A brief history of fast fashion and why it’s bad for you and the environment
Fast fashion is a very recent phenomenon in the industry that seriously harms workers, animals, and the environment.
The 1800s saw a slowdown in fashion. I had to collect and prepare leather and wool myself, weave fabrics and make clothes. As with the sewing machine, the Industrial Revolution introduced new technology. Making clothes has become faster, simpler and cheaper. Several dressmaking businesses have sprung up to serve the middle class.
In the 1960s and 1970s, when young people were inventing new trends and using clothing as a means of self-expression, there was still a difference between high fashion and high street. It reached its peak in the first half of the decade. Fast fashion businesses and brands such as Zara dominated high streets as online shopping boomed.
Fast fashion is characterized as low-cost, trendy clothing that responds quickly to customer demand by stealing design cues from catwalks and celebrity culture and placing them on the high street.
The term ‘fast fashion’ has gained popularity in discussions around fashion, sustainability and environmental awareness. To take advantage of current trends, the phrase is used to describe “inexpensively made and priced items that replicate the latest catwalk and trendy styles and sell quickly in stores.” is used for
The fast fashion model involves rapid design, production, distribution and marketing of apparel. As a result, shops will be able to offer a wider range of products at higher volumes, giving customers access to more fashion and product differentiation at lower costs. Clothing prices are falling. Cheap materials and dyes are used, so the quality goes down as the price goes down. Prices are falling, but fashion trends are rising.

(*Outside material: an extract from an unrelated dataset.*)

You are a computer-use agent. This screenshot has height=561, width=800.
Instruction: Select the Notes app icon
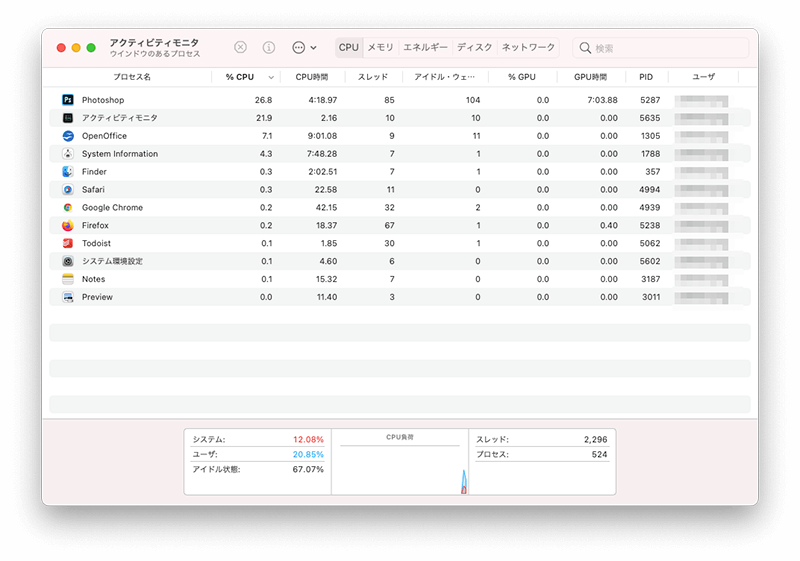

Fast fashion has changed the way people buy and dispose of clothing because it provides trendy items that are affordable and widely accessible. It has become a prominent business model and has boosted clothing consumption.The latest fashion is now available to all consumer segments. This is often referred to as the “decentralization” of fashion.
However, the threat posed by cheap clothing to human and environmental health is hidden throughout the clothing’s lifespan. The environmental and social costs associated with the textile industry range from the water-intensive cotton growing process, to the discharge of untreated dyes into nearby water sources, to low wages and unfavorable working conditions for workers. increase.
With the speed at which garments are manufactured and the number of garments discarded by consumers, a large amount of textile waste is generated. Statistics show that in Australia alone, more than 500 million kilograms of unwanted clothing are dumped into landfills each year. Fast fashion allows customers to buy more clothing for less money, but environmental health risks are disproportionately exacerbated for those who work in or live near textile production facilities. As a result of increasing consumption habits, millions of tons of textile waste are now being generated in landfills and other uncontrolled environments.
Untreated, hazardous wastewater is the result of the country’s textile industry, which mass-produces fast-fashion items. why is it defective? Lead, mercury and arsenic are three chemicals found in this textile waste that are particularly dangerous to aquatic and terrestrial life. Sewing companies and factories discharge wastewater directly into rivers.
On Earth, we need healthy soil and healthy trees to grow food. Both he absorbs CO2, which is essential in combating global warming. The fact that the fast fashion industry is harming soil, woodlands and our entire ecosystem is another issue with that. Pastures are overgrazed by sheep and goats raised for their wool It has been. Overgrazing causes starvation, food shortages, plant species extinction, soil erosion, and other environmental problems. Soils are also degraded by the chemicals used to make textiles such as cotton.
The influence of fast fashion is reinforced by cheap textiles. One of the most commonly used fabrics is polyester. It is derived from fossil fuels, contributes to global warming, releases tiny fibers when cleaned, and can increase the amount of plastic in the ocean. Even fiber can be a problem. Growing conventional cotton in developing countries requires pesticides and lots of water. This increases the likelihood of droughts, places a heavy strain on the watershed, and increases competition for resources between businesses and local residents.
The enormous volume of demand for affordable clothing has skyrocketed over the past two decades, resulting in deteriorating environmental and social conditions at every link of the supply chain. The scientific literature, research, and debate around environmental justice make little mention of the impact of fast fashion on the environment and human health. Fast fashion should be classified as an issue of global environmental justice because of the scope and depth of its social and environmental violations.